POLITIQUE
08/07/2019 16:28 EDT | Actualisé 09/07/2019 11:54 EDT

Réjean Hébert candidat à l'investiture libérale dans Longueuil-Saint-Hubert

Ce n’est pas gagné pour M. Hébert, puisque Éric Beaulieu a toujours l’intention de se porter candidat à l’investiture libérale dans cette même circonscription.

L’ancien ministre péquiste Réjean Hébert a confirmé mardi matin qu’il souhaite être candidat pour le Parti libéral de Justin Trudeau à la prochaine élection fédérale qui aura lieu en octobre.

Il en a fait l’annonce officielle dans un restaurant du Vieux-Longueuil, sur la Rive-Sud, entouré de son conjoint, de leurs enfants et de leurs petits-enfants.

M. Hébert briguera l’investiture de la circonscription fédérale de Longueuil-Saint-Hubert. Un autre candidat potentiel pour le PLC est déjà à pied d’oeuvre sur le terrain. Il convient que le conseiller municipal Éric Beaulieu a une longueur d’avance, mais il a bon espoir de pouvoir rattraper le retard rapidement.
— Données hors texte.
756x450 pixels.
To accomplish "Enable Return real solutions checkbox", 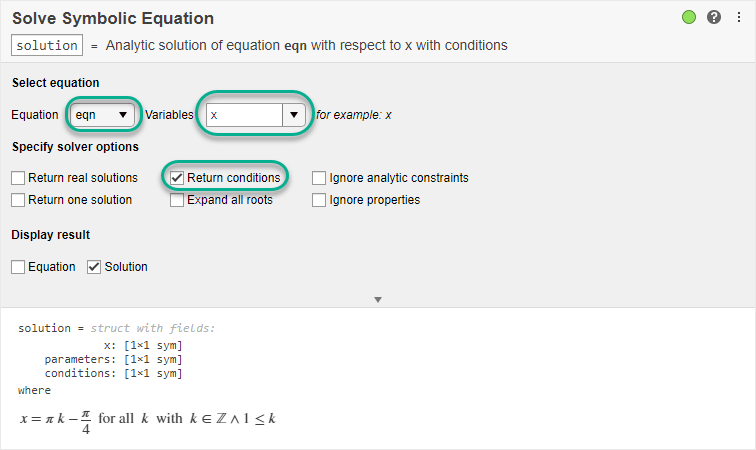I will point(19,178).
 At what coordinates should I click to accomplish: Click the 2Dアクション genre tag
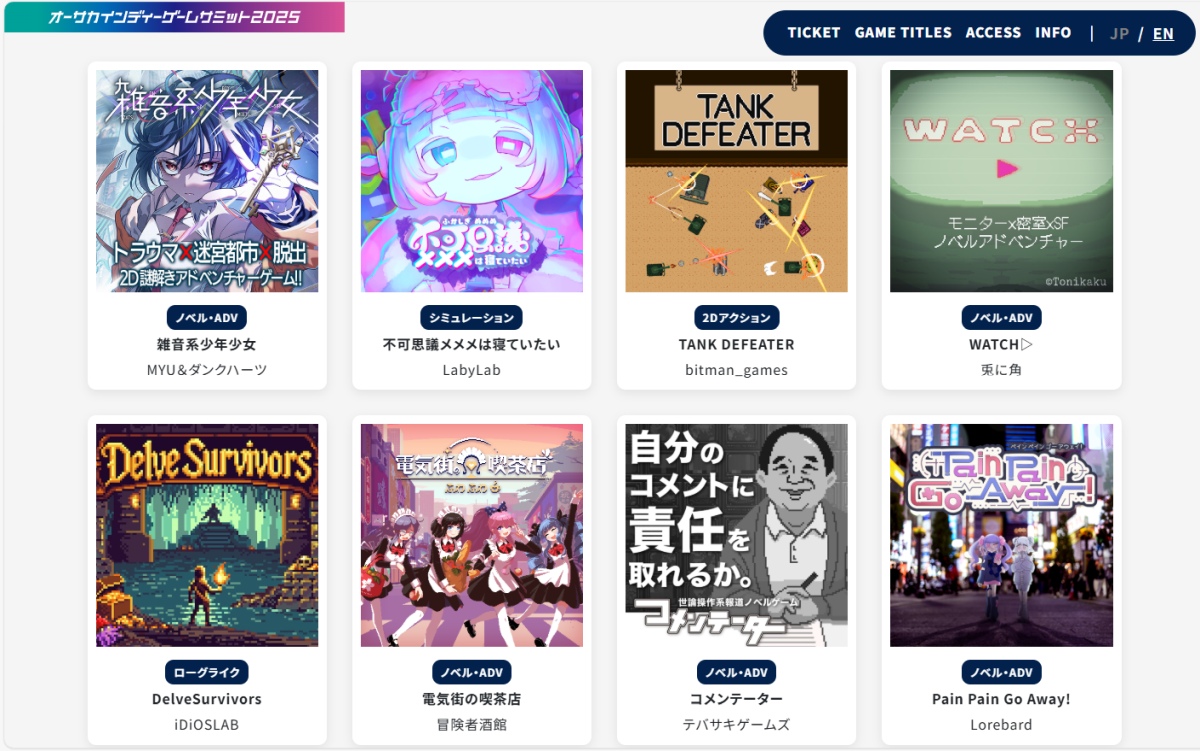click(x=736, y=318)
S’il est choisi comme candidat libéral, il devra affronter le député sortant, le néo-démocrate Pierre Nantel.

M. Hébert dit vouloir aller sur la scène politique fédérale pour défendre des dossiers en santé qui lui tiennent à coeur comme les soins à domicile et l’impact des changements climatiques sur la santé des citoyens.
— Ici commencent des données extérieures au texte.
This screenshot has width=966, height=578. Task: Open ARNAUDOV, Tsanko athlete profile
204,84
Même si les soins de Santé sont principalement offerts à la population par les gouvernements provinciaux, M. Hébert croit que le fédéral peut jouer un rôle important en ayant le recul nécessaire pour amener les provinces à aborder les soins différemment.

De plus, il dit avoir tourné la page sur cette opposition “souverainiste-fédéraliste”.

On doit passer à autre chose, a-t-il lancé. “Les Québécois ne veulent pas de référendum . J’ai bien vu ça en 2014”, a-t-il fait remarquer. Il a été défait lors de ce scrutin alors qu’il représentait la circonscription provinciale de Saint-François, en Estrie.

Hébert, une «vedette» dans les médias?

En entrevue avec La Presse canadienne, M. Beaulieu soutient qu’il fait campagne depuis février dernier en vue de l’investiture libérale et qu’il a déjà récolté “quelques centaines” de nouveaux membres libéraux.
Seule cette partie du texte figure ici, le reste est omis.